NATO air strikes hit the compound in Tripoli where Libyan leader Muammar Gaddafi resides, killing six people and wounding 10 others, a government official said as the ICC stated it will probably issue a warrant for Gaddafi's arrest by the end of the month.
Explosions thundered across the capital and wailing ambulances raced through the city as the last missile exploded.
It was the second NATO air attack on Tripoli in 48 hours - several command centres were hit early Tuesday as part of the alliance's effort to weaken the regime's resistance to a three-month-old rebellion.
Government officials and state-run Libyan television said the strikes targeted Bab al-Azaziya, Gaddafi's compound. They did not say which of the compound's buildings were targeted.
At the nearby Khadra Hospital, medics wheeled in the bodies of two men they said were killed in the shelling. One of bodies was charred; the other was covered by a green blanket, a leg dangling from the stretcher.
From a bus ferrying reporters to the hospital, smoke could be seen rising from part of the Gaddafi compound.

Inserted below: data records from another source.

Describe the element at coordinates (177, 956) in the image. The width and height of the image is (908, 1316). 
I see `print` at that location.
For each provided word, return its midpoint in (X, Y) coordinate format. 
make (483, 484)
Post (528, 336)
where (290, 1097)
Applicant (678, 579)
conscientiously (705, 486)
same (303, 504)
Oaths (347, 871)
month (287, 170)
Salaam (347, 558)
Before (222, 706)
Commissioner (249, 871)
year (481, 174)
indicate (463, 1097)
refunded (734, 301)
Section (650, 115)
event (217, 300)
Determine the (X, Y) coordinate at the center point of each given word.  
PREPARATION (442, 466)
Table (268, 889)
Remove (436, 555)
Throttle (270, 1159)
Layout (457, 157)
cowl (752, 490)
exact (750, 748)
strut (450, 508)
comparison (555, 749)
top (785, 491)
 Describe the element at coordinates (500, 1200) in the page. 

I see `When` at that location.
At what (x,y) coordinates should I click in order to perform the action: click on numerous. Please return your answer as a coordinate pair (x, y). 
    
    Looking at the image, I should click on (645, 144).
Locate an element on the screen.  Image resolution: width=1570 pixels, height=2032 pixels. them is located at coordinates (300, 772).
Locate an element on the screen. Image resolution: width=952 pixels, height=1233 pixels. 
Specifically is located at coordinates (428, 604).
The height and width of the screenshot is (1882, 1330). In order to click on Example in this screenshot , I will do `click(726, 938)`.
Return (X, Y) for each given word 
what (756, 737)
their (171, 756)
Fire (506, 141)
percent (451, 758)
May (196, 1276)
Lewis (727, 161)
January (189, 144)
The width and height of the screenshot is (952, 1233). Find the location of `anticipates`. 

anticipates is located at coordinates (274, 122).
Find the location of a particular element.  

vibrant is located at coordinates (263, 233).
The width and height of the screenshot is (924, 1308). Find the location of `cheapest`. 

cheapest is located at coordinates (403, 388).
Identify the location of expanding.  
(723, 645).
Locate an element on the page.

Skid marks left from screeching vehicles crisscrossed the roads around it.
The medics said others had been killed by the airstrikes and were still being retrieved from the compound.
'ICC COUDLD ISSUE GADDAFI WARRANT'
The International Criminal Court is likely to issue an arrest warrant for Muammar Gaddafi by the end of the month, ANSA news agency quoted Italian Foreign Minister Franco Frattini as saying Thursday.
"At the end of the month, when in all probability the prosecutor of the International Criminal Court will issue arrest warrants against Colonel Gaddafi and certain members of his regime, perhaps members of his family," the minister said about the likely end date for Italy's military mission in that country.
Frattini was speaking in Cagliari, Sardinia, during the campaign for local elections to be held on Sunday and Monday.
Italy joined NATO-led air strikes in Libya at the end of April.
The ICC stressed that its prosecutor, Luis Moreno-Ocampo, had to ask the court's judges to issue any warrants.
"For judges to issue a warrant of arrest the prosecutor needs to have made a request, which he has not made yet," said spokeswoman Florence Olara.
Frattini said Gaddafi had only until the end of the month to make his exit, by going into exile for example, because an arrest warrant would change his position.
"It is clear that after the issuing of an arrest warrant, the international community will have a legal obligation ... to pursue Gaddafi, like we did with (Yugoslav ex-president Slobodan) Milosevic and (Bosnian Serb military leader Ratko) Mladic" who were both hauled before a UN court, he said.
Moreno-Ocampo said last week that Gaddafi's regime was murdering and persecuting civilians, and that he would seek arrest warrants for three people he did not name.
"Widespread and systematic attacks against the civilian population have been and continue to be committed in Libya, including murder and persecution, as crimes against humanity," he said.
Saying he had witnesses, videos and photos to back his case, the prosecutor promised to request "arrest warrants against three individuals who appear to bear the greatest criminal responsibility for crimes against humanity" in Libya.
Diplomats have said Gaddafi is likely to be on the first list of warrants.
The ICC prosecutor said he was also investigating the deaths of dozens of sub-Saharan Africans in the rebel bastion of Benghazi by an "angry mob" who believed they were mercenaries in Gaddafi's pay.
Rebels have been fighting Gaddafi loyalists since the regime violently put down pro-reform protests in mid-February.
NATO-led air strikes on Thursday hit Muammar Gaddafi's compound, killing three people, the Libyan regime said, as rebels celebrated the capture of Misrata airport and fresh diplomatic coups in the West.